▶ Text excerpt:
start

In Table 2, the particle Reynolds number Re_t under terminal settling conditions and the Archimedes number Ar can be determined as follows:

$${\mathrm{Re}}_t=\frac{d_s{v}_t{\rho }_l}{{\mu }_l}$$

(14)

$$Ar=\frac{g{d}_s{}^3{\rho }_l({\rho }_s-{\rho }_l)}{{\mu }_l{}^2}$$

(15)

Kramer et al. [54] obtained a new expression for n based on more ideal fluidization experiments:

$$\frac{4.8-n}{n-2.4}=0.043{\mathrm{Re}}_t^{0.75}$$

(16)

$$\frac{4.8-n}{n-2.4}=0.015A{r}_{}^{0.5}$$

(17)

which improves the accuracy deviation of the Richardson–Zakie equation from 15% to 3%.

Figure 6 shows the relationship between bed voidage and superficial velocity for the four different coal particle samples. With the increase in superficial velocity, the bed voidage significantly increases, especially for the small and light particles. The maximum bed voidage is 0.74 when the particle size is 0.7 ± 0.1 mm, the particle density is 1500 kg/m³, and the superficial velocity is 0.0208 m/s. For the large and heavy particles, the bed voidage is 0.65 even though the superficial velocity increases to 0.0375 m/s. As discussed above, the linear relationship between bed expansion ratio and superficial velocity was only observed at low superficial velocities. It can be seen in Figure 6 that there is a power function relationship between bed voidage and superficial velocity throughout the entire range of velocities. The goodness of fit (R²) is higher than 0.988. The reliable and straightforward voidage prediction model obtained by Kramer et al. [55] in a fluidization system is also a power function relationship.

The dimensionless drag force coefficient can be determined as follows:

$$f=\frac{({\rho }_s-{\rho }_l)}{{\rho }_l}\frac{g{d}_s}{v_0^2}{\epsilon }^3$$

(18)

end

▶ Aim 1:
Reproduce word for word the part of the fluidization passage starting at "Kramer et al. [54]" and ending at "from 15% to 3%.".

▶ Input:
start

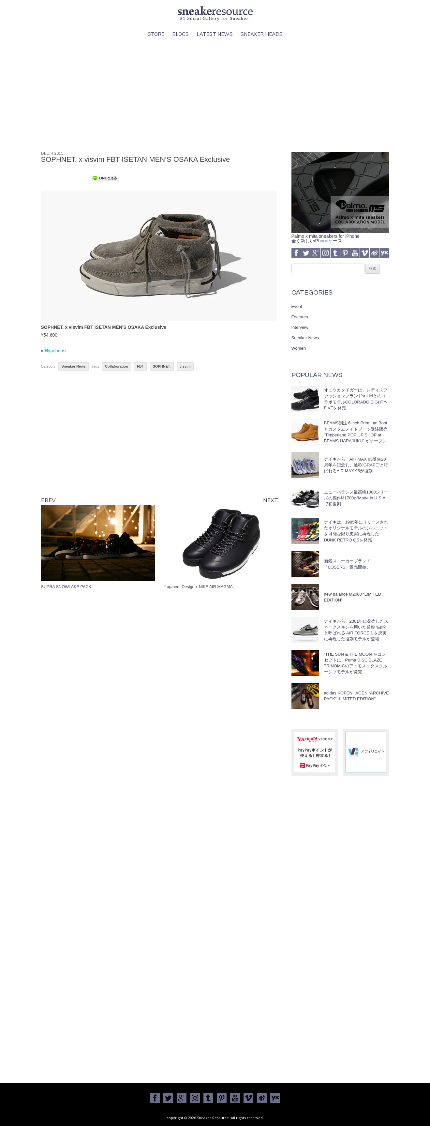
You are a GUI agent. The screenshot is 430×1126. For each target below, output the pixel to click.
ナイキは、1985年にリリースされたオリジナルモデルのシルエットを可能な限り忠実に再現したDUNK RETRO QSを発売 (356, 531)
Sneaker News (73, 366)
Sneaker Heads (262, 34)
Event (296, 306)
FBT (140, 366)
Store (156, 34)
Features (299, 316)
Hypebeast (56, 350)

end
start

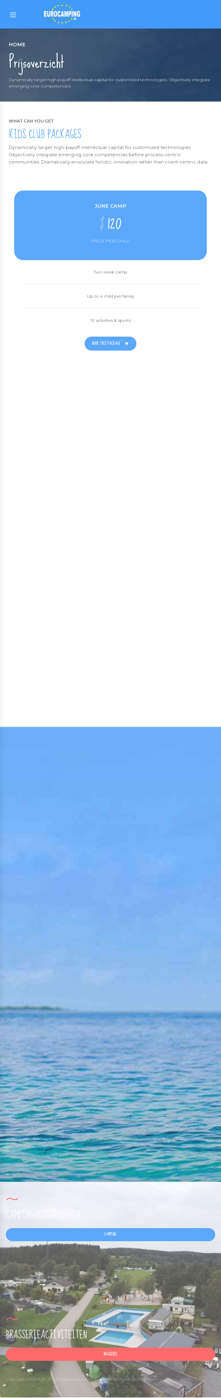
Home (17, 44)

end

▶ Aim 2:
Quote the lines of the entries starting at the line that contains "You are a GUI" and ending at the line that contains "Features (299, 316)", both lines included.

▶ Exercise solution 1:
Kramer et al. [54] obtained a new expression for n based on more ideal fluidization experiments:

$$\frac{4.8-n}{n-2.4}=0.043{\mathrm{Re}}_t^{0.75}$$

(16)

$$\frac{4.8-n}{n-2.4}=0.015A{r}_{}^{0.5}$$

(17)

which improves the accuracy deviation of the Richardson–Zakie equation from 15% to 3%.

▶ Exercise solution 2:
You are a GUI agent. The screenshot is 430×1126. For each target below, output the pixel to click.
ナイキは、1985年にリリースされたオリジナルモデルのシルエットを可能な限り忠実に再現したDUNK RETRO QSを発売 (356, 531)
Sneaker News (73, 366)
Sneaker Heads (262, 34)
Event (296, 306)
FBT (140, 366)
Store (156, 34)
Features (299, 316)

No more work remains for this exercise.